| Information |

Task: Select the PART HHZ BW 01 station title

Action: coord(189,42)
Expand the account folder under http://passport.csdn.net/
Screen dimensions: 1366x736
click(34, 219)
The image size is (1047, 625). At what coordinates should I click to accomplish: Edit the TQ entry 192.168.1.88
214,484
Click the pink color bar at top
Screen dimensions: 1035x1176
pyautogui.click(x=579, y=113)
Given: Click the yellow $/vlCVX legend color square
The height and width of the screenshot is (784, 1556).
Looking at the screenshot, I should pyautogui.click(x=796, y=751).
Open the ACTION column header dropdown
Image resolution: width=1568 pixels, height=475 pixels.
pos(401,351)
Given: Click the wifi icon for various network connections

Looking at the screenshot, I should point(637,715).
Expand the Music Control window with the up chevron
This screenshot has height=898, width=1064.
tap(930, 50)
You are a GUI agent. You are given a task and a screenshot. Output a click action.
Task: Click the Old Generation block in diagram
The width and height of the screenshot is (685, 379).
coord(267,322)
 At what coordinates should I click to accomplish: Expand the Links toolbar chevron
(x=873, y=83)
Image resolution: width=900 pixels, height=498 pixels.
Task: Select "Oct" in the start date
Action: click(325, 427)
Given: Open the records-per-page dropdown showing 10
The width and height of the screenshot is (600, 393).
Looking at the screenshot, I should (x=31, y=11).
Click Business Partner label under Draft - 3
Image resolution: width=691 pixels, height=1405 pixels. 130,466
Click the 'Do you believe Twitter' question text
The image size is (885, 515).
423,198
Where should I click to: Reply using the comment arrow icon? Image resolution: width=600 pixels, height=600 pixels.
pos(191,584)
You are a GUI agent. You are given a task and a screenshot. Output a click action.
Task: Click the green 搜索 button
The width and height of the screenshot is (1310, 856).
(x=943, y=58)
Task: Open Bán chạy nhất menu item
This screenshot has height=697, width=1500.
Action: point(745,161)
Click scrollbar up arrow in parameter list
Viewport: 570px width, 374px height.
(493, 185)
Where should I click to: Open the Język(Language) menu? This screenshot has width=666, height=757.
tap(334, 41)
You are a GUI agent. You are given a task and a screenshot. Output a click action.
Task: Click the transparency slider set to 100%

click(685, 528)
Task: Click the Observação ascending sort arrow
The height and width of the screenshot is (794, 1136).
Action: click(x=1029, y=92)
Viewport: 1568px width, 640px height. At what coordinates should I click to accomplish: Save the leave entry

| Work to complete |
Reproduce the lines word for word, starting at the one holding "Where should I click to: Open" and ending at the final line of the material above.

| Answer to the exercise |
Where should I click to: Open the Język(Language) menu? This screenshot has width=666, height=757.
tap(334, 41)
You are a GUI agent. You are given a task and a screenshot. Output a click action.
Task: Click the transparency slider set to 100%

click(685, 528)
Task: Click the Observação ascending sort arrow
The height and width of the screenshot is (794, 1136).
Action: click(x=1029, y=92)
Viewport: 1568px width, 640px height. At what coordinates should I click to accomplish: Save the leave entry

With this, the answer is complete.